Documentaries have always been important at the Montreal Film Festival and numerous documentaries filled the screens this September. Crapshoot: The Gamble With Our Wastes, tells the story of how billions of gallons of waste are flushed into our sewers every day. This Canadian film documents how chemicals, pharmaceuticals, solvents, heavy metals, and other waste that are flushed down our toilets and put by industry into our rivers and oceans, stay in our environment to plague our food chain and us. Documentary filmmaker Jeff McKay questions whether sewers are the solution or the problem. It's too bad that people in Hartford and Wethersfield will never see a film that could have been made here about the same problems described in Crapshoot. 

A U.S. entry in the festival, Dogs In The Basement, a comedy by Leslie Shearing, tells the "documentary story" of Mary and Joe and their frustrations with their sex life. The film is a satire of the "documentary" style and is partly improvised from the script. The film shows us what happens to an upwardly mobile "ideal American couple" that looks for help in improving their sex life. Mary and Joe decide to seek the help of a crazy psychologist who practices "replacement therapy", a dehumanized urologist who offers a "clitoral pump" and numerous creams and pills, and a "Tantra" sex technique group that resembles a sex cult. Mary and Joe find these "therapies" ineffectual and expensive. Their journey does teach them things about each other that end in the friendly dissolution of their relationship and they begin a search for a better life on their own.

But perhaps the biggest movie in town, besides the more than 300 other films at the festival, is out in the streets and cafes of a country and a province that is both so much like the U.S. and "yet so different". Canada and Quebec are not spending $87 billion dollars to occupy another country and give billions of dollars to its political elite through tax cuts and overseas contracts. They are not advocating a hyper- aggressive foreign policy, which has spent almost $200 Billion on a "war on terrorism". Activists in Quebec are right now trying to defend Quebec's $5 a day care program from the conservatives. Who has ever heard of $5 a day care in the U.S.? With only a fraction of the GNP of the U.S., Canada has provided a single payer health care system that serves its population well and gives health care to all. Even thought the local paper the Gazette, ran an anti-labor editorial on the front page of the paper on Labor day, Canada and Quebec have a much higher percentage of union members than you will find in the U.S.
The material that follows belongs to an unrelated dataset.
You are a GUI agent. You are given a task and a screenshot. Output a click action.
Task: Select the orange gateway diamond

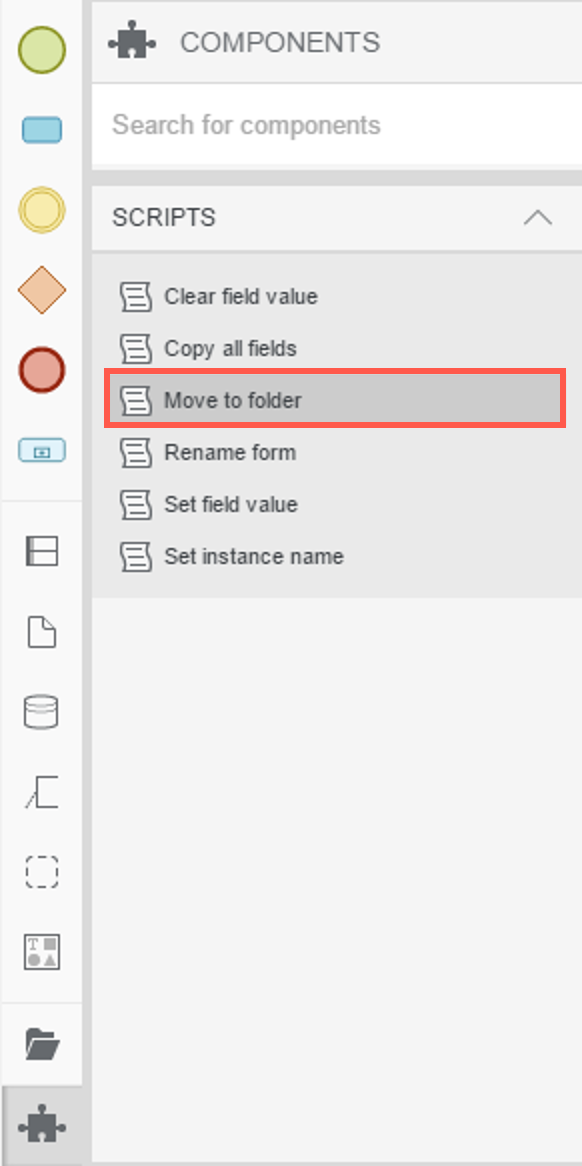coord(42,290)
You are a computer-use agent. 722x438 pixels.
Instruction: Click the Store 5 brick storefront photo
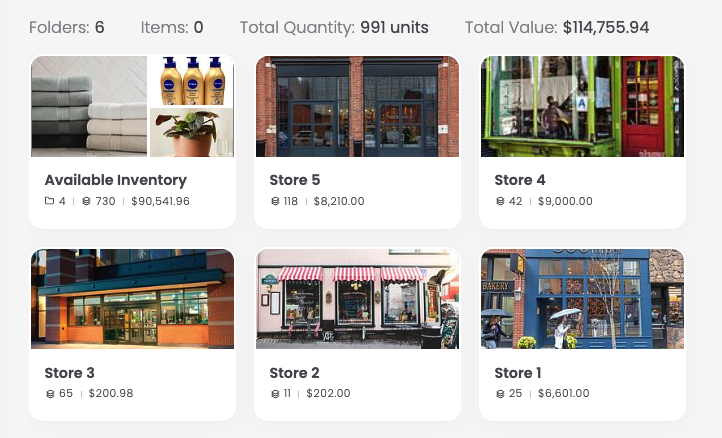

Watching the Canadian Broadcasting System (CBC) is really a pleasure. The CBC reporters actually ask tough questions from their leaders and real investigative reporting takes place on a regular basis during news shows. Even documentaries dealing with issues like pollution and sex find their way on the airwaves in prime time. You do not see Canadian flags everywhere. Quebec as an independent province seems to be creating its own identity and unique culture within the Canadian "confederation". You learn from the CBC that George W. Bush cancelled his recently planned trip to Canada because over 40 Liberal party members of the Canadian parliament criticized him in the press and on the floor of the Canadian parliament. Canada has an actual functioning judiciary that is coming close to establishing a domestic partner law and Canada's judiciary does not allow its citizens to be held without charges and does not allow its citizens to be kept incommunicado from the country's press and from the family members of the accused. Canada and Quebec are small nations that have a big message to convey. Maybe someday some of the elements of this "movie" will be seen in the U.S.